## Supplied information
▶

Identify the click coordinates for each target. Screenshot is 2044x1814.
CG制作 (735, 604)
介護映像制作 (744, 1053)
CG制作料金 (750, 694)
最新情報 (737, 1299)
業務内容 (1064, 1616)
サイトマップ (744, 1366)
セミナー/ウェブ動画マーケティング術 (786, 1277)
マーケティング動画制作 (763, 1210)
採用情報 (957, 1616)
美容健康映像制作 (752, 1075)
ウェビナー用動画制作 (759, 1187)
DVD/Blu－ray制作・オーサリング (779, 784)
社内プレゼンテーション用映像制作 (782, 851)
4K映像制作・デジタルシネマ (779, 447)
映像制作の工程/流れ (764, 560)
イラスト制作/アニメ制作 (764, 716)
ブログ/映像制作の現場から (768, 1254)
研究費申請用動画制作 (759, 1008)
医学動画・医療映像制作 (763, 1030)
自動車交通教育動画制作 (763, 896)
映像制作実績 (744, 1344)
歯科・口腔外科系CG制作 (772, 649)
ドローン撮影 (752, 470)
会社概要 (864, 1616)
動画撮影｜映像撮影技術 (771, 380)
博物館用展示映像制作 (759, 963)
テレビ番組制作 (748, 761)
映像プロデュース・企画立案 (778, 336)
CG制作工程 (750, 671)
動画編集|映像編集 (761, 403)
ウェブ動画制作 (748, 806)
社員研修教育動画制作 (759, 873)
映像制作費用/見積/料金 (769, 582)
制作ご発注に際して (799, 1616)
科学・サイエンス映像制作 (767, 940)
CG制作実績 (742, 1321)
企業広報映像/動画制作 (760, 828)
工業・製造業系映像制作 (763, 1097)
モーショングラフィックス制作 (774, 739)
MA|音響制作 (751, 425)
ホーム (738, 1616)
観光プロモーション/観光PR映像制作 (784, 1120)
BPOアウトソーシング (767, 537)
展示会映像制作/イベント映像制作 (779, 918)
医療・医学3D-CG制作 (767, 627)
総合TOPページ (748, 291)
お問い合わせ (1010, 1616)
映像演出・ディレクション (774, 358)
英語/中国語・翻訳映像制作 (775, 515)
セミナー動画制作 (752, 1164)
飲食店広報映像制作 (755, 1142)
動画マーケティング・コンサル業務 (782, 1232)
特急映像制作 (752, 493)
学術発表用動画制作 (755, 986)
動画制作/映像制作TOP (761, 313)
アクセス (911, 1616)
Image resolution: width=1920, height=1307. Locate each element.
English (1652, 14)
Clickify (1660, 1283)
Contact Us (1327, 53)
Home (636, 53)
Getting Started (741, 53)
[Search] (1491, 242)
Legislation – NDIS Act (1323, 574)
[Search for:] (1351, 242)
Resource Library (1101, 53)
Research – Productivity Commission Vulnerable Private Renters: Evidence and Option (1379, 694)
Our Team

◀

## Task to complete
Make an exact copy of the listing, including every line.

## Response area
Identify the click coordinates for each target. Screenshot is 2044x1814.
CG制作 (735, 604)
介護映像制作 (744, 1053)
CG制作料金 (750, 694)
最新情報 (737, 1299)
業務内容 (1064, 1616)
サイトマップ (744, 1366)
セミナー/ウェブ動画マーケティング術 (786, 1277)
マーケティング動画制作 (763, 1210)
採用情報 (957, 1616)
美容健康映像制作 (752, 1075)
ウェビナー用動画制作 (759, 1187)
DVD/Blu－ray制作・オーサリング (779, 784)
社内プレゼンテーション用映像制作 (782, 851)
4K映像制作・デジタルシネマ (779, 447)
映像制作の工程/流れ (764, 560)
イラスト制作/アニメ制作 (764, 716)
ブログ/映像制作の現場から (768, 1254)
研究費申請用動画制作 (759, 1008)
医学動画・医療映像制作 (763, 1030)
自動車交通教育動画制作 (763, 896)
映像制作実績 (744, 1344)
歯科・口腔外科系CG制作 (772, 649)
ドローン撮影 (752, 470)
会社概要 (864, 1616)
動画撮影｜映像撮影技術 (771, 380)
博物館用展示映像制作 (759, 963)
テレビ番組制作 (748, 761)
映像プロデュース・企画立案 (778, 336)
CG制作工程 (750, 671)
動画編集|映像編集 (761, 403)
ウェブ動画制作 (748, 806)
社員研修教育動画制作 (759, 873)
映像制作費用/見積/料金 (769, 582)
制作ご発注に際して (799, 1616)
科学・サイエンス映像制作 (767, 940)
CG制作実績 (742, 1321)
企業広報映像/動画制作 (760, 828)
工業・製造業系映像制作 (763, 1097)
モーショングラフィックス制作 (774, 739)
MA|音響制作 (751, 425)
ホーム (738, 1616)
観光プロモーション/観光PR映像制作 (784, 1120)
BPOアウトソーシング (767, 537)
展示会映像制作/イベント映像制作 (779, 918)
医療・医学3D-CG制作 (767, 627)
総合TOPページ (748, 291)
お問い合わせ (1010, 1616)
映像演出・ディレクション (774, 358)
英語/中国語・翻訳映像制作 (775, 515)
セミナー動画制作 (752, 1164)
飲食店広報映像制作 (755, 1142)
動画マーケティング・コンサル業務 (782, 1232)
特急映像制作 (752, 493)
学術発表用動画制作 (755, 986)
動画制作/映像制作TOP (761, 313)
アクセス (911, 1616)
Image resolution: width=1920, height=1307. Locate each element.
English (1652, 14)
Clickify (1660, 1283)
Contact Us (1327, 53)
Home (636, 53)
Getting Started (741, 53)
[Search] (1491, 242)
Legislation – NDIS Act (1323, 574)
[Search for:] (1351, 242)
Resource Library (1101, 53)
Research – Productivity Commission Vulnerable Private Renters: Evidence and Option (1379, 694)
Our Team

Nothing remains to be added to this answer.